REQUEST: Reproduce the listing below word for word, leaving every line unchanged.

Data for locating words and elements:

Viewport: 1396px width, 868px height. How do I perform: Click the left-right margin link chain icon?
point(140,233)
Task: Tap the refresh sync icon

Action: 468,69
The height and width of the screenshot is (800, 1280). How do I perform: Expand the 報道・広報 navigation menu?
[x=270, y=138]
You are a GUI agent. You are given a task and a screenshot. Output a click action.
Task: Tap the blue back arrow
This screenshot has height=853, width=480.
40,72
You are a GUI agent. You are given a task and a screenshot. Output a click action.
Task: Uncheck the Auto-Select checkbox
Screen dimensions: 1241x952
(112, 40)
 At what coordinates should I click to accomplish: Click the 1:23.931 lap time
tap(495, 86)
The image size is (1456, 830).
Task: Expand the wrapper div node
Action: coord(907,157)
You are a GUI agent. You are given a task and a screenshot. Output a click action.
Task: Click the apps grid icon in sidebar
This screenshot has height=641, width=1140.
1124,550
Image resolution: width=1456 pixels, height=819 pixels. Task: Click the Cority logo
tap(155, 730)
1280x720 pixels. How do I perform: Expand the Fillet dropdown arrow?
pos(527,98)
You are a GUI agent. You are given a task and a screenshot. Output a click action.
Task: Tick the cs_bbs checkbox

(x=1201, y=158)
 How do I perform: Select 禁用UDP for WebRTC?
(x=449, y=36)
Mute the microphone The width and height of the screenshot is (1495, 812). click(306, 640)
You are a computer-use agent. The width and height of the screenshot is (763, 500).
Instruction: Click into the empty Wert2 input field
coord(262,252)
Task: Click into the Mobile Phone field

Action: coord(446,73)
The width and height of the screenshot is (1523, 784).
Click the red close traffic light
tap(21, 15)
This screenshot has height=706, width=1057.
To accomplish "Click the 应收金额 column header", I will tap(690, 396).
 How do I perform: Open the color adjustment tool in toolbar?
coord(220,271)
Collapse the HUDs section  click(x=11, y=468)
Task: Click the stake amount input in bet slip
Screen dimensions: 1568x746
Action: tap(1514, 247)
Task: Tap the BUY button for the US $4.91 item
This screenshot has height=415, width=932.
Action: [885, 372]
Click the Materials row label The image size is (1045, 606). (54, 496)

TASK RESPONSE:
Viewport: 1396px width, 868px height. How do I perform: Click the left-right margin link chain icon?
point(140,233)
Task: Tap the refresh sync icon

Action: 468,69
The height and width of the screenshot is (800, 1280). How do I perform: Expand the 報道・広報 navigation menu?
[x=270, y=138]
You are a GUI agent. You are given a task and a screenshot. Output a click action.
Task: Tap the blue back arrow
This screenshot has height=853, width=480.
40,72
You are a GUI agent. You are given a task and a screenshot. Output a click action.
Task: Uncheck the Auto-Select checkbox
Screen dimensions: 1241x952
(112, 40)
 At what coordinates should I click to accomplish: Click the 1:23.931 lap time
tap(495, 86)
The image size is (1456, 830).
Task: Expand the wrapper div node
Action: coord(907,157)
You are a GUI agent. You are given a task and a screenshot. Output a click action.
Task: Click the apps grid icon in sidebar
This screenshot has height=641, width=1140.
1124,550
Image resolution: width=1456 pixels, height=819 pixels. Task: Click the Cority logo
tap(155, 730)
1280x720 pixels. How do I perform: Expand the Fillet dropdown arrow?
pos(527,98)
You are a GUI agent. You are given a task and a screenshot. Output a click action.
Task: Tick the cs_bbs checkbox

(x=1201, y=158)
 How do I perform: Select 禁用UDP for WebRTC?
(x=449, y=36)
Mute the microphone The width and height of the screenshot is (1495, 812). click(306, 640)
You are a computer-use agent. The width and height of the screenshot is (763, 500).
Instruction: Click into the empty Wert2 input field
coord(262,252)
Task: Click into the Mobile Phone field

Action: coord(446,73)
The width and height of the screenshot is (1523, 784).
Click the red close traffic light
tap(21, 15)
This screenshot has height=706, width=1057.
To accomplish "Click the 应收金额 column header", I will tap(690, 396).
 How do I perform: Open the color adjustment tool in toolbar?
coord(220,271)
Collapse the HUDs section  click(x=11, y=468)
Task: Click the stake amount input in bet slip
Screen dimensions: 1568x746
Action: tap(1514, 247)
Task: Tap the BUY button for the US $4.91 item
This screenshot has height=415, width=932.
Action: [885, 372]
Click the Materials row label The image size is (1045, 606). (54, 496)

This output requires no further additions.